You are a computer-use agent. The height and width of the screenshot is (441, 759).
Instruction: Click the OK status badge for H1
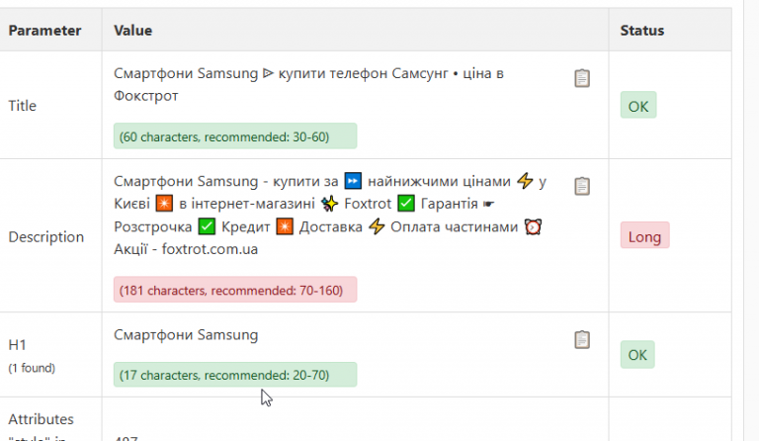(x=637, y=354)
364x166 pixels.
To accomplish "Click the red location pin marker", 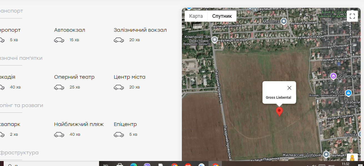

*What you should do*: From the first line to the last, repeat the listing exactly and skip its images.

*Expected answer*:
You are a computer-use agent. The height and width of the screenshot is (441, 759).
Instruction: Click the OK status badge for H1
(x=637, y=354)
364x166 pixels.
To accomplish "Click the red location pin marker", 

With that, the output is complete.